In the rare patient who keeps flaring during oral glucocorticoid tapering, and in whom urate-lowering therapy has never been initiated, urate-
lowering therapy (eg, allopurinol) can often be successfully initiated with concomitant antiinflammatory treatment [28]. (See "Pharmacologic
urate-lowering therapy and treatment of tophi in patients with gout".)

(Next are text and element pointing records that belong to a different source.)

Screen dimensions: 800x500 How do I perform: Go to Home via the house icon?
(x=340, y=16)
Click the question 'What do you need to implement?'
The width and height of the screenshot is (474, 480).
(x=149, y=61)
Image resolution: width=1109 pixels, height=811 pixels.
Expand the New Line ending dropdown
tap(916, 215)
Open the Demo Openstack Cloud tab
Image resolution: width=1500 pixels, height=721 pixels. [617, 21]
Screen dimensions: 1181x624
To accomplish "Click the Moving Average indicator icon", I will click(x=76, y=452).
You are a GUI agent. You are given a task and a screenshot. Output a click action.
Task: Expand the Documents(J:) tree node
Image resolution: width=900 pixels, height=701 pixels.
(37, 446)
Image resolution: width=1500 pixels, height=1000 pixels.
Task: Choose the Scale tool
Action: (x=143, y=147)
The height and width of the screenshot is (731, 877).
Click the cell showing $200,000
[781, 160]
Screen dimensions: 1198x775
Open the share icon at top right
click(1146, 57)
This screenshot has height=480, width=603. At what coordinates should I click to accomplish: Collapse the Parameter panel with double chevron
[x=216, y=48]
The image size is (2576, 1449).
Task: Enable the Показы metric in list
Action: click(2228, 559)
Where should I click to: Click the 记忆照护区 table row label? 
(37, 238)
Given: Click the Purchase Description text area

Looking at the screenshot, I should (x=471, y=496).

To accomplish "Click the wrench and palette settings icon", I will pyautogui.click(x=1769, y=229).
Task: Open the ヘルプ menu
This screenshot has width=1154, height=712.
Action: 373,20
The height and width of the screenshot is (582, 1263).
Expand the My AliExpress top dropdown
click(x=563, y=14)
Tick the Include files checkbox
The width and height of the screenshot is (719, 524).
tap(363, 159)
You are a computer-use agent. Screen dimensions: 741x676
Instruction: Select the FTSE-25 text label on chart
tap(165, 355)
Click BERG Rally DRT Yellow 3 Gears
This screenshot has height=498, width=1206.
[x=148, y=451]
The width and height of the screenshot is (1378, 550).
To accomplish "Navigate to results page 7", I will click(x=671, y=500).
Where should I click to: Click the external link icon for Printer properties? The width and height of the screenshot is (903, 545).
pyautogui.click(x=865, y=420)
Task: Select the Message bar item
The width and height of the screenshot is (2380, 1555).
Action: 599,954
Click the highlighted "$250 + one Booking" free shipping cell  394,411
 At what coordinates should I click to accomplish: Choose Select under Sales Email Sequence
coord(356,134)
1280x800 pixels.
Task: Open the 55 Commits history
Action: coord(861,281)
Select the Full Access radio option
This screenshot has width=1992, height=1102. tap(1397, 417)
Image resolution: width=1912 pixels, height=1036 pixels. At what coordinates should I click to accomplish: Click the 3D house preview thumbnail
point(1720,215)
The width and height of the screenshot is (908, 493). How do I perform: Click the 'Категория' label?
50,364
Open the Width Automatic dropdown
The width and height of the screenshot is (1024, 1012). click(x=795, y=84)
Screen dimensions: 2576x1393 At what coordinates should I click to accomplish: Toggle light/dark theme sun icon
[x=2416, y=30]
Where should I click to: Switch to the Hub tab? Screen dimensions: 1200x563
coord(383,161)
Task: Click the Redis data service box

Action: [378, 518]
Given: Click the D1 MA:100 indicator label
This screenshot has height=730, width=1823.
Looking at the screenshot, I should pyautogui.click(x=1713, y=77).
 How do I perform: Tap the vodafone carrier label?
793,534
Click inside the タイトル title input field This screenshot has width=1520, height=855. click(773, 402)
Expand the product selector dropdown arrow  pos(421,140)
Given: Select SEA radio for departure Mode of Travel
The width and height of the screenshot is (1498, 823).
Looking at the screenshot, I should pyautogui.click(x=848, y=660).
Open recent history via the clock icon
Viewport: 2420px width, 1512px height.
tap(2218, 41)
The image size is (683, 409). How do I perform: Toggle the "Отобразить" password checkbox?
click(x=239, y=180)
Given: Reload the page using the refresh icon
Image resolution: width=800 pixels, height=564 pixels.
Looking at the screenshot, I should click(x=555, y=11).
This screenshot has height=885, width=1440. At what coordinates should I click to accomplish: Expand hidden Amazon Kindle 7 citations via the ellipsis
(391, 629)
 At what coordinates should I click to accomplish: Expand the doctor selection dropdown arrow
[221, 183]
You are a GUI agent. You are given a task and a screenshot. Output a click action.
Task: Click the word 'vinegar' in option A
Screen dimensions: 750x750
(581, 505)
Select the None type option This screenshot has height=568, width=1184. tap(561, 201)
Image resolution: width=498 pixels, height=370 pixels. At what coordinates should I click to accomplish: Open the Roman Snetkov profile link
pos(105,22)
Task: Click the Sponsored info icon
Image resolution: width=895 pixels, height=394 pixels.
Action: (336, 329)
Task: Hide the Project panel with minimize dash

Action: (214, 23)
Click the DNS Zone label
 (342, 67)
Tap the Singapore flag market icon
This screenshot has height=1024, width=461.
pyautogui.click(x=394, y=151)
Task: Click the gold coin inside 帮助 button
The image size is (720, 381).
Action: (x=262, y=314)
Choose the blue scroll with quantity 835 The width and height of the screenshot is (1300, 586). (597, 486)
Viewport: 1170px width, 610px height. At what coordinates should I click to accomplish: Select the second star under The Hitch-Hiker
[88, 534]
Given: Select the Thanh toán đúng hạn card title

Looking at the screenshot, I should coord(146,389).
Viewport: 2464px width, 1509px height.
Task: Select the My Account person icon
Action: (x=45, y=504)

Common adverse effects of short-term, moderate- to high-dose glucocorticoid use include mood changes, hyperglycemia, increased blood
pressure, and fluid retention (see "Major side effects of systemic glucocorticoids"), but most patients tolerate glucocorticoids well in the rapid
tapering regimens used for a gout flare. Frequent and repeated courses of glucocorticoids should be avoided to limit adverse effects. In the long
term, such patients will benefit more from concomitant initiation of antiinflammatory gout flare prophylaxis and serum urate-monitored urate-
lowering therapy.

Several randomized trials comparing oral glucocorticoids with NSAID therapy for gout flare indicate that glucocorticoids such as prednisone and
prednisolone are at least as efficacious as NSAIDs and may have fewer serious adverse outcomes [22-24]. As an example, in one randomized
trial, 416 patients with a gout flare presenting to an emergency department within three days of symptom onset were treated with either
prednisolone (30 mg administered orally once daily for five days) or indomethacin (50 mg administered orally three times daily for two days, then
25 mg three times daily for three days) [24]. There was no significant difference between the groups in the degree to which pain was reduced
either in the emergency department or during the subsequent two weeks. During the first two hours in the emergency department, adverse
events (mostly dizziness, sleepiness, and nausea) were more frequent in the group receiving indomethacin (19 versus 6 percent), but the
frequency of side effects did not differ between the groups from days 1 to 14. No serious adverse events were observed.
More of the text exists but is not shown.